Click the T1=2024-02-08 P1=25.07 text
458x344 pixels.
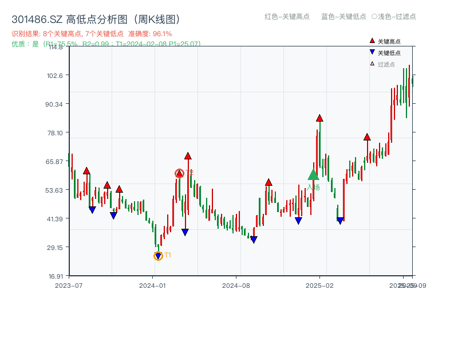pos(156,42)
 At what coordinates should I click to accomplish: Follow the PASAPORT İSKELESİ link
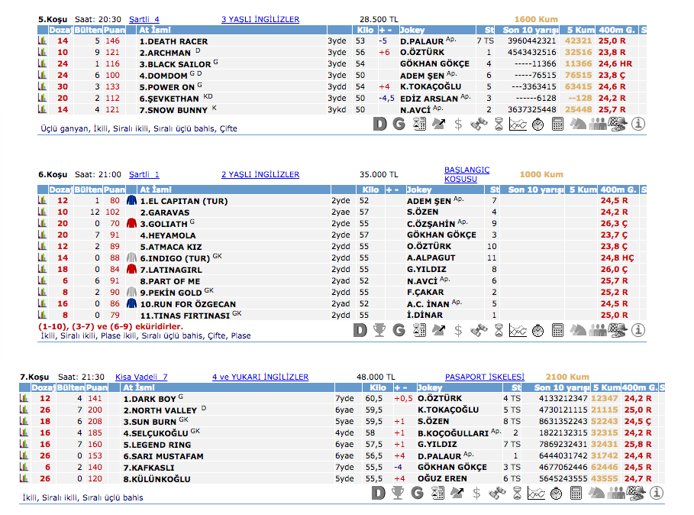[485, 377]
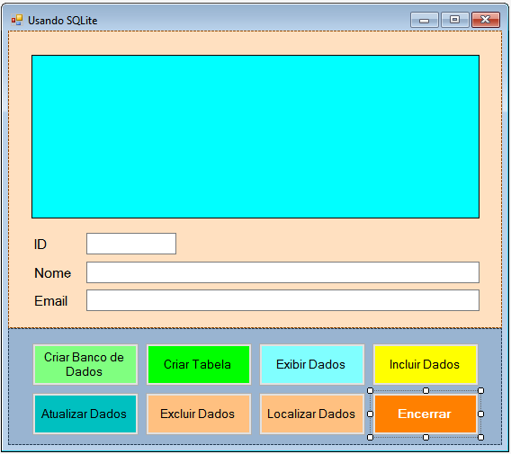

::::::::

## WORK TO BE COMPLETED
All lines from the one containing "At what coordinates" to the last line of the records above, both included, need to be repeated word for word; omit the pictures.

## ANSWER SECTION
 At what coordinates should I click to accomplish: Follow the PASAPORT İSKELESİ link
[485, 377]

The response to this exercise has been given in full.